WEDNESDAY, Oct. 26 (HealthDay News) -- Women who use oral contraceptives with desogestrel, gestodene, or drospirenone have an increased risk of first-ever venous thromboembolism (VTE), compared to users of oral contraceptives with levonorgestrel, according to a study published online Oct. 25 in BMJ.
Øjvind Lidegaard, Dr.Med.Sci., from the University of Copenhagen in Denmark, and colleagues evaluated the risk of venous thromboembolism from use of combined oral contraceptives according to the progestogen type and dose of estrogen. A cohort of 8,010,290 nonpregnant women, aged 15 to 49 years, from four registries in Denmark with no history of thrombotic disease were followed from 2001 through 2009. During this time, 4,307 first-ever VTE events were recorded, 4,246 were included, and 2,847 were confirmed as certain. The relative and absolute risks of first time VTE were assessed.

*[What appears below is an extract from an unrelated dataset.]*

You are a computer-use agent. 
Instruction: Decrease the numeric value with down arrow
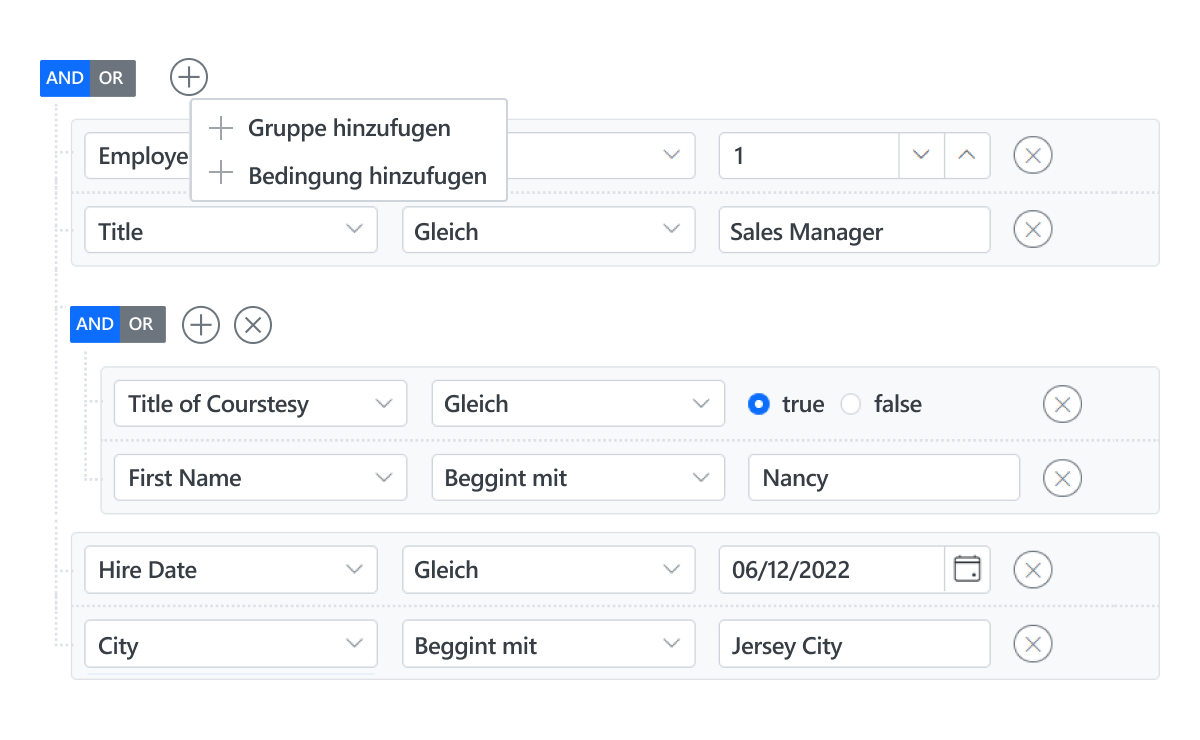922,156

The investigators found that, for users of oral contraceptives, the relative risks of confirmed VTE were 2.9 with 30 to 40 µg ethinylestradiol with levonorgestrel, 6.6 with desogestrel, 6.2 with gestodene, and 6.4 with drospirenone, compared with nonusers of hormonal contraception. Using levonorgestrel as a reference and after adjusting for length of use, the rate ratios for VTE were 2.2, 2.1, and 2.1 for oral contraceptives with desogestrel, gestodene, and drospirenone, respectively. There was no increase in the risk of confirmed VTE with use of progestogen-only pills or hormone-releasing intrauterine devices.
"After adjustment for length of use, users of oral contraceptives with desogestrel, gestodene, or drospirenone were at least at twice the risk of venous thromboembolism compared with users of oral contraceptives with levonorgestrel," the authors write.
One of the study authors will be an expert witness for plaintiffs in a U.S. legal case, and disclosed financial ties with the pharmaceutical industry, including Bayer Pharma, which funded the study. Another author received compensation for work in the steering committee of the European Medicines Agency report.